Oral benzo[a]pyrene in Cyp1a1/1b1(-/-) double-knockout mice: Microarray analysis during squamous cell carcinoma formation in preputial gland duct

Abstract

Benzo[a]pyrene (BaP) is a prototypical polycyclic aromatic hydrocarbon (PAH) found in combustion processes. Cytochrome P450 1A1 and 1B1 enzymes (CYP1A1, CYP1B1) and other enzymes can activate PAHs to reactive oxygenated intermediates involved in mutagenesis and tumor initiation; also, CYP1 enzymes can detoxify PAHs. Cyp1(+/+) wild-type (WT) and Cyp1b1(-/-) knockout mice receiving oral BaP (12.5 mg/kg/day) remain healthy for >12 months. In contrast, we found that global knockout of the Cyp1a1 gene (1a1KO) results in proximal small intestine (PSI) adenocarcinoma within 8-12 weeks on this BaP regimen; striking compensatory increases in PSI CYP1B1 likely participate in initiation of adenocarcinoma in 1a1KO mice. Cyp1a1/1b1(-/-) double-knockout (DKO) mice on this BaP regimen show no PSI adenocarcinoma, but instead preputial gland duct (PGD) squamous cell carcinoma (SCC) occurs by 12 weeks.
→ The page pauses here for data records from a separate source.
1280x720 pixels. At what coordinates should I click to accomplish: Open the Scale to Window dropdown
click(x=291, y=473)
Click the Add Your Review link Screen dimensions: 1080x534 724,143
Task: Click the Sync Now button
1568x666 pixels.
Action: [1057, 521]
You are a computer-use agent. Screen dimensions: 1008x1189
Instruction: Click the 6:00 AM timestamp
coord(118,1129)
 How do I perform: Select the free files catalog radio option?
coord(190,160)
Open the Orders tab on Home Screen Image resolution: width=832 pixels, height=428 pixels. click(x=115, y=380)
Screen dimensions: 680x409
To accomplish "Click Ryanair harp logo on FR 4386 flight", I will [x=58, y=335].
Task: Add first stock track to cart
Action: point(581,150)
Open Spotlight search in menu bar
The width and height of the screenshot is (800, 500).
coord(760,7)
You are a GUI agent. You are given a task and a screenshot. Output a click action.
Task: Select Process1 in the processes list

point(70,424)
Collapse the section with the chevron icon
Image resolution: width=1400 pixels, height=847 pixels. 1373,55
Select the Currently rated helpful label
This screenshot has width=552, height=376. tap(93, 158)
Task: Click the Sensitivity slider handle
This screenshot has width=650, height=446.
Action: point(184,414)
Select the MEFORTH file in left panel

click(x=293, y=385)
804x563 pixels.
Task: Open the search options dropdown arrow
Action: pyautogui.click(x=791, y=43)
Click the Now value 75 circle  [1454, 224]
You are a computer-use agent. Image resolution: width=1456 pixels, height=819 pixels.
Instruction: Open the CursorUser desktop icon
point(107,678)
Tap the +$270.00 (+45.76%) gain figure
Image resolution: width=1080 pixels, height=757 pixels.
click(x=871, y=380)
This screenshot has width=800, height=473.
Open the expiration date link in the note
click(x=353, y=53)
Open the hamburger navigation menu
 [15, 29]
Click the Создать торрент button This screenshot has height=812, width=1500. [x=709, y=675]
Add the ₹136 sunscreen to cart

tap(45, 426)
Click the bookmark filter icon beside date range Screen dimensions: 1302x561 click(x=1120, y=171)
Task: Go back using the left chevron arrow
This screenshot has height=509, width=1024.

Herein, we compare microarray expression of PGD genes in WT, 1a1KO and DKO mice at 0, 4, 8, 12 and 16 weeks of oral BaP; about four dozen genes up- or down-regulated during most critical time-points were further verified by qRT-PCR. In DKO mice, CYP3A59 was unequivocally identified as the BaP-inducible and BaP-metabolizing best candidate responsible for initiation of BaP-induced SCC. Striking increases or decreases were found in 26 cancer-related genes plus eight Serpin genes in DKO, but not in 1a1KO or WT, mice on this BaP regimen; of the 26, 8 were RAS-related oncogenes. The mechanism by which cancer-related genes are responsible for SCC tumor progression in the PGD remains to be elucidated.